Re: [OMPI users] latest Intel CPU bug

Jeff Hammond Thu, 04 Jan 2018 16:41:17 -0800

Can we restrain ourselves to talk about Open-MPI or at least technical
aspects of HPC communication on this list and leave the stock market tips
for Hacker News and Twitter?


Thanks,

Jeff

On Thu, Jan 4, 2018 at 3:53 PM, John Chludzinski <john.chludzin...@gmail.com
> wrote:

> From https://semiaccurate.com/2018/01/04/kaiser-security-holes-
> will-devastate-intels-marketshare/
>
> Kaiser security holes will devastate Intel’s marketshareAnalysis: This
> one tips the balance toward AMD in a big wayJan 4, 2018 by Charlie
> Demerjian <https://semiaccurate.com/author/charlie/>
>
>
>
> This latest decade-long critical security hole in Intel CPUs is going to
> cost the company significant market share. SemiAccurate thinks it is not
> only consequential but will shift the balance of power away from Intel CPUs
> for at least the next several years.

* **ITEMS**
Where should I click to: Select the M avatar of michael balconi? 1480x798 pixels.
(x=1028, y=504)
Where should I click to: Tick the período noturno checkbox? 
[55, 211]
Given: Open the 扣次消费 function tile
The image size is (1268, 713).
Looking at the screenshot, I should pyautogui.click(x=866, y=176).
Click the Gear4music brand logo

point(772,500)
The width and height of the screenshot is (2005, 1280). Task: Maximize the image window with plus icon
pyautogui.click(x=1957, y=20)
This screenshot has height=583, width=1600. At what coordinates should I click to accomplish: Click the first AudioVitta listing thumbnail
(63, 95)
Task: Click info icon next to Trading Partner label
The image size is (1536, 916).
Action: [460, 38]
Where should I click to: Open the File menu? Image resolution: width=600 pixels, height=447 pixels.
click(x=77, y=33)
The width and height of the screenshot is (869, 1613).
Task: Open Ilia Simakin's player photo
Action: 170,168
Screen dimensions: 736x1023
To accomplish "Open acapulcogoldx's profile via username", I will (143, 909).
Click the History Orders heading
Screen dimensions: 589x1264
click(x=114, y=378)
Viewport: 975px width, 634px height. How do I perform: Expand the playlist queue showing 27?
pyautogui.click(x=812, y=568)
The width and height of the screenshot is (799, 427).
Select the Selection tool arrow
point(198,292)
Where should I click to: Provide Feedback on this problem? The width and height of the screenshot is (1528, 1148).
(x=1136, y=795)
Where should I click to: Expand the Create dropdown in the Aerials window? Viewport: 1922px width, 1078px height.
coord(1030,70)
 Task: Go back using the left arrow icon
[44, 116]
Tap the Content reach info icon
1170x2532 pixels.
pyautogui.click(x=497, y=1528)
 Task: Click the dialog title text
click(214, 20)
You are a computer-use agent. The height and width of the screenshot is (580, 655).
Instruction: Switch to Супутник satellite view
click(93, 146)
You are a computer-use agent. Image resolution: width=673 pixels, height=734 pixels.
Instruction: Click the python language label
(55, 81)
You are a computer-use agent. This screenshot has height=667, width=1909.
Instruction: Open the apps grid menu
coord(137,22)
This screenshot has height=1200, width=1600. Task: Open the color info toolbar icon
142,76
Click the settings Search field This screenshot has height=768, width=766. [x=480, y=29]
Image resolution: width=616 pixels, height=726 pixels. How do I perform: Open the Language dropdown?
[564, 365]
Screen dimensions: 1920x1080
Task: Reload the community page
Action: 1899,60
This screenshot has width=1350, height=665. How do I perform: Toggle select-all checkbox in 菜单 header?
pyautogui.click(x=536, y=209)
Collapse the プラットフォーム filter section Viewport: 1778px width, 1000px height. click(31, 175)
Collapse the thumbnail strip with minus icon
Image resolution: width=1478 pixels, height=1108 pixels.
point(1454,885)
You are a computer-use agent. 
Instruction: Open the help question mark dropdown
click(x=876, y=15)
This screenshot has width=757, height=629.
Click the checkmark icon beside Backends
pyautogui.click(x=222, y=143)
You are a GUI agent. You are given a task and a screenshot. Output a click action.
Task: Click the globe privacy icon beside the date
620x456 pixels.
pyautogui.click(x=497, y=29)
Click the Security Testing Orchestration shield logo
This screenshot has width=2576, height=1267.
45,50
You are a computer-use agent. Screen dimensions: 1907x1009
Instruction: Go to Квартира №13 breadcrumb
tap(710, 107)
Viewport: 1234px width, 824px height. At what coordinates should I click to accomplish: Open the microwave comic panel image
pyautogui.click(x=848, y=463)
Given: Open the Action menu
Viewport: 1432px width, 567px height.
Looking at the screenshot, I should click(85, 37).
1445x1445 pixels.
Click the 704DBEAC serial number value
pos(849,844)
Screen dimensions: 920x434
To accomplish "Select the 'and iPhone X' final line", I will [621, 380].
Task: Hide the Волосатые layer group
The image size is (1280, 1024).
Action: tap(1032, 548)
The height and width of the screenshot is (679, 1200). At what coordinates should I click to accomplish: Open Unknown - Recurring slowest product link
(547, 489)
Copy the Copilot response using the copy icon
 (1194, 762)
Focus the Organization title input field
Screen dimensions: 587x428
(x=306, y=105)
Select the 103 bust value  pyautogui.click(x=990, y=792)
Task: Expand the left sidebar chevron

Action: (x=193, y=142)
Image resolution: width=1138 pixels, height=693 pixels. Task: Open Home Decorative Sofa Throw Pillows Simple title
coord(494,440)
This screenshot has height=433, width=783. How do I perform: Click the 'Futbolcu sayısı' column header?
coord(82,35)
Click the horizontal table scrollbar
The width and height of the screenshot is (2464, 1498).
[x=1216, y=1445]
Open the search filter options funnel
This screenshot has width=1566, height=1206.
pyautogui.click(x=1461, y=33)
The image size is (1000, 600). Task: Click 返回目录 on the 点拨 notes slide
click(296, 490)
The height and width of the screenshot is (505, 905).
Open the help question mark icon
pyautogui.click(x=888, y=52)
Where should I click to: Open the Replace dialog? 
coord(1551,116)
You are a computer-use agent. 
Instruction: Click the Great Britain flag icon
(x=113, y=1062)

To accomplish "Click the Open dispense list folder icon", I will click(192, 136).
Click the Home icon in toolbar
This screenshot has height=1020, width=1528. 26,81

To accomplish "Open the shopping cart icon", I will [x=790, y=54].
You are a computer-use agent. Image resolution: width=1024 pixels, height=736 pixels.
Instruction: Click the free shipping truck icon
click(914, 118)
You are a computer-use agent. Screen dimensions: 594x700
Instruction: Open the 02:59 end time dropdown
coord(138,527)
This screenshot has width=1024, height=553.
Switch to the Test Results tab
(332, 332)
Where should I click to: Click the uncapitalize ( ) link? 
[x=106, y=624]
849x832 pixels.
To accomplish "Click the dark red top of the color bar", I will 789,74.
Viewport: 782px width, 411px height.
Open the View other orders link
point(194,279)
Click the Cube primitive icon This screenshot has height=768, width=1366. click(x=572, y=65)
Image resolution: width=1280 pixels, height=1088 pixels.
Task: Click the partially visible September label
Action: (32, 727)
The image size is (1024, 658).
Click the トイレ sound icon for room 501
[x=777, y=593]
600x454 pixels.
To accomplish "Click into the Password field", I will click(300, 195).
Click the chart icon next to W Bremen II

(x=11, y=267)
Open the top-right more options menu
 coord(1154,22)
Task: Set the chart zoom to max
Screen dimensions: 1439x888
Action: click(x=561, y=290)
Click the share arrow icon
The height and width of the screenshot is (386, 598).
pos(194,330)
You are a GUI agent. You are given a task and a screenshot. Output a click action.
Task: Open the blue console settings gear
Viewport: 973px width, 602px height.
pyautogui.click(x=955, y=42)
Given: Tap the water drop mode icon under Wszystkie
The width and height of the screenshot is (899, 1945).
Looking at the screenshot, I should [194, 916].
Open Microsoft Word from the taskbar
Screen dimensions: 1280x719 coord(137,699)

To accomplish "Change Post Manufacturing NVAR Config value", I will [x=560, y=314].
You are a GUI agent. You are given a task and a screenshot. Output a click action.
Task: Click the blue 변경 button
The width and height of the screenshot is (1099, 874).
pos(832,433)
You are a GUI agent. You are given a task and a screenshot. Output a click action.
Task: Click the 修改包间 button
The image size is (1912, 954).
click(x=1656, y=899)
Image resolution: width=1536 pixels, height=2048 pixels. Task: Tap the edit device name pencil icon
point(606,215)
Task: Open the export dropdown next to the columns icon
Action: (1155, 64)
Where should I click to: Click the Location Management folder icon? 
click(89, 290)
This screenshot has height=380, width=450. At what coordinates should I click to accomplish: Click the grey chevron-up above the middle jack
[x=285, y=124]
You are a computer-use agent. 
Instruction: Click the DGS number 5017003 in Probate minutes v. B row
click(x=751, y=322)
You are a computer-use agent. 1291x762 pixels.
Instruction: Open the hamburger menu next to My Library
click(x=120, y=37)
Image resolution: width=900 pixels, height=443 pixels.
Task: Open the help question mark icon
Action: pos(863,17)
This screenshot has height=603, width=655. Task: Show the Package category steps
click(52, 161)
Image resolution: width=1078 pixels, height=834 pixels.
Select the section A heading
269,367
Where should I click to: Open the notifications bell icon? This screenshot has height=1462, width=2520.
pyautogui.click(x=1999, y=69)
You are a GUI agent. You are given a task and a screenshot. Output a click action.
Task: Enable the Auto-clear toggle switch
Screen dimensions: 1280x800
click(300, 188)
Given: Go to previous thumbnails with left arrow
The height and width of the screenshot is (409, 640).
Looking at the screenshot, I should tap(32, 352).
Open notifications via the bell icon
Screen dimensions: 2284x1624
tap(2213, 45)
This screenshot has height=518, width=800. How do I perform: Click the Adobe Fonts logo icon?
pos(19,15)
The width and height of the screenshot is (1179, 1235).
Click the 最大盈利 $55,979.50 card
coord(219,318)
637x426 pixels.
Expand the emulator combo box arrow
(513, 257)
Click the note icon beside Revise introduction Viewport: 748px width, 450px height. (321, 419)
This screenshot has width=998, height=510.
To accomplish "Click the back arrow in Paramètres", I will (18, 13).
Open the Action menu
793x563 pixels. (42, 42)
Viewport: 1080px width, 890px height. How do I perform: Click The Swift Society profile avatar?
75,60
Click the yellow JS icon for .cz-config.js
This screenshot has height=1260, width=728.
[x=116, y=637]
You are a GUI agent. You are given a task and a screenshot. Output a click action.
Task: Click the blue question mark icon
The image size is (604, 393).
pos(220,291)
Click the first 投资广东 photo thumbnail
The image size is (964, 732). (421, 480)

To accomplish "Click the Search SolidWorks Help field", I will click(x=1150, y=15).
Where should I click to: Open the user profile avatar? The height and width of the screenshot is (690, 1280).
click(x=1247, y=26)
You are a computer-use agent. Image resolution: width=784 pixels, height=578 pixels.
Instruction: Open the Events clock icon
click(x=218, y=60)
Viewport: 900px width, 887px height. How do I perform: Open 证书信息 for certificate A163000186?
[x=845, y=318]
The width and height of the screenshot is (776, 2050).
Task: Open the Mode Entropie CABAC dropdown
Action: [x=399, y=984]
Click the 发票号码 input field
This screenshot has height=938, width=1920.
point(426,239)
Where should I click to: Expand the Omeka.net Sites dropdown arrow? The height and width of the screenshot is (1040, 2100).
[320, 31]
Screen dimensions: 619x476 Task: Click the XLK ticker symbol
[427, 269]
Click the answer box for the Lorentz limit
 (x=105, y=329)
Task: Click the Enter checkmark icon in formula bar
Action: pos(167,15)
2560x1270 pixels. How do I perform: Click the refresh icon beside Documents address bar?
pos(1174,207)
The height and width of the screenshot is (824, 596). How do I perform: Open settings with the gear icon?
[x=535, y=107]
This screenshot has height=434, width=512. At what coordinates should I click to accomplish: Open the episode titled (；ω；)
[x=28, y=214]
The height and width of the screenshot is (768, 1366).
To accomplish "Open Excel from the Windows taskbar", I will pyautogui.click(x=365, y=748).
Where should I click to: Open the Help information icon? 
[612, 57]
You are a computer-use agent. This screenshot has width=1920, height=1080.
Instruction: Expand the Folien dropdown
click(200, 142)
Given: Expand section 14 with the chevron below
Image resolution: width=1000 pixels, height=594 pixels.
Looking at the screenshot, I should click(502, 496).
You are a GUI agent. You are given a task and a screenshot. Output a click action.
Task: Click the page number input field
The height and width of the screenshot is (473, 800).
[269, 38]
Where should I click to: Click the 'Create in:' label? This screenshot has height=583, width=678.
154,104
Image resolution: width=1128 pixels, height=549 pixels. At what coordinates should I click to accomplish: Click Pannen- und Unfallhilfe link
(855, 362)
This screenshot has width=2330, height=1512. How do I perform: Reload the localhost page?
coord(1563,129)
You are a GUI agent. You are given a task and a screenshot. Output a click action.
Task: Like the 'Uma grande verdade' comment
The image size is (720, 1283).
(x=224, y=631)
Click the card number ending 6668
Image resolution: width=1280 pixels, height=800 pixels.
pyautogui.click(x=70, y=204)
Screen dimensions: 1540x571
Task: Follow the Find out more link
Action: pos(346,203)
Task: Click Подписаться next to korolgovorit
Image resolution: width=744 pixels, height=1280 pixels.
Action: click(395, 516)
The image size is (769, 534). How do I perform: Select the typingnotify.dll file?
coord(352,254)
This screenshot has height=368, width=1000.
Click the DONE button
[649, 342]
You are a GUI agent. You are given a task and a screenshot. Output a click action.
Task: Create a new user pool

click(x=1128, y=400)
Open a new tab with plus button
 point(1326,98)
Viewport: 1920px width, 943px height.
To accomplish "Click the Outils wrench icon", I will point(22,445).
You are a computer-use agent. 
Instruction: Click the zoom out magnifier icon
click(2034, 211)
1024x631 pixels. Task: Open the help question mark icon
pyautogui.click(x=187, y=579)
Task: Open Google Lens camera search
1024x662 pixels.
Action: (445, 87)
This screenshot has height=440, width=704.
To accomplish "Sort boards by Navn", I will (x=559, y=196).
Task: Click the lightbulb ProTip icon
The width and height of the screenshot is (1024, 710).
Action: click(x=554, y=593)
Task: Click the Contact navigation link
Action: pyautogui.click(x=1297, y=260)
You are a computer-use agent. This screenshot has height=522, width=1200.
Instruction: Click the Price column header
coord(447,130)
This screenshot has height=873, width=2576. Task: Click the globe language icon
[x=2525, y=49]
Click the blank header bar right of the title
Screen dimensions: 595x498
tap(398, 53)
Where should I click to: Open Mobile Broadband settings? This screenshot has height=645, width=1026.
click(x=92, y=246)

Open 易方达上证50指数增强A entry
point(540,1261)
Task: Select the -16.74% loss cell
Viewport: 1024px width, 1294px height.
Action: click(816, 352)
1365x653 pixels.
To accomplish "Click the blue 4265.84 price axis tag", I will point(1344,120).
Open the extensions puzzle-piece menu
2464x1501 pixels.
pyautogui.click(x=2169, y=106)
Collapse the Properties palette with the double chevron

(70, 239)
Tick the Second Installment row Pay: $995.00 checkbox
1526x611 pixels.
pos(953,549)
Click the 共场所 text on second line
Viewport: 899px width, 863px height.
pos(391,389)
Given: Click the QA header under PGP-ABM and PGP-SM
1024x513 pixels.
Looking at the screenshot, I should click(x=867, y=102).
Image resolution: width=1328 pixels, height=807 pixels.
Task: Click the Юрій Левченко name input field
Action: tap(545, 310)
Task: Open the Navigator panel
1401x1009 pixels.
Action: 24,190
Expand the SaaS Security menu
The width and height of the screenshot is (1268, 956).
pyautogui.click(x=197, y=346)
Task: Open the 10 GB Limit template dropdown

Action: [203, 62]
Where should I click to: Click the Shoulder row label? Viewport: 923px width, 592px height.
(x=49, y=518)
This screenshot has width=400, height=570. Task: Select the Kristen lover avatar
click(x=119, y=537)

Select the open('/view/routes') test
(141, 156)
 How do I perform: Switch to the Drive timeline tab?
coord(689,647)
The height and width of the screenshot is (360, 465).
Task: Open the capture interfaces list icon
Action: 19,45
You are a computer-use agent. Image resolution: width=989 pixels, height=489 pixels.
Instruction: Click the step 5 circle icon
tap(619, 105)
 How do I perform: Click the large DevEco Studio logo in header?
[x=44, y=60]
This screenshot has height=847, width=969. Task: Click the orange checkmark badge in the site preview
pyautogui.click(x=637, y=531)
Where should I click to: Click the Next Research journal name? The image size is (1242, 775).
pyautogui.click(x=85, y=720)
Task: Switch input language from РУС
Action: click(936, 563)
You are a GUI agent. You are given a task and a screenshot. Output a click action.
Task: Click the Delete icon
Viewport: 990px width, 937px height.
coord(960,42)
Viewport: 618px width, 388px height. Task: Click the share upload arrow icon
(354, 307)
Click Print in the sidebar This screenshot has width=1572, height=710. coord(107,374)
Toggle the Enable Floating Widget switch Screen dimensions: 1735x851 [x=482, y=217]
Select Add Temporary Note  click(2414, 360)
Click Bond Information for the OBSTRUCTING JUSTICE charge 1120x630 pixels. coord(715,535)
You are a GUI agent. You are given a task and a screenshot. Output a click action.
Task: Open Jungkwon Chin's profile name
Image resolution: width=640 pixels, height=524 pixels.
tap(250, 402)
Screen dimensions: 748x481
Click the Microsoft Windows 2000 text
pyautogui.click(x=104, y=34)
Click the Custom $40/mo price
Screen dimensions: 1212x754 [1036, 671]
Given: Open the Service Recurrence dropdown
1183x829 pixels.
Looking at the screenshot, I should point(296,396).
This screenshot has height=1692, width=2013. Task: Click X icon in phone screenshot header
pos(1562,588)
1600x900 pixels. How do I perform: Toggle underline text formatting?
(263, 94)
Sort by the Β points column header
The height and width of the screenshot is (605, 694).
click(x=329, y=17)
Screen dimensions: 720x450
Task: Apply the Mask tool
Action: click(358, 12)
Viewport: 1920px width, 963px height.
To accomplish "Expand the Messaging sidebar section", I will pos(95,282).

* **PROMPT**
Summarize the mailing-list reply in two sentences. The entries that come after the mailing-list reply are from a separate source.

* **FINISHED ANSWER**
Jeff Hammond asks that the list keep to Open-MPI or the technical aspects of HPC communication and leave stock market tips to Hacker News and Twitter. He is responding to a message from John Chludzinski that quotes a SemiAccurate article claiming a decade-long critical security hole in Intel CPUs will cost the company significant market share and shift the balance of power away from Intel CPUs for at least the next several years.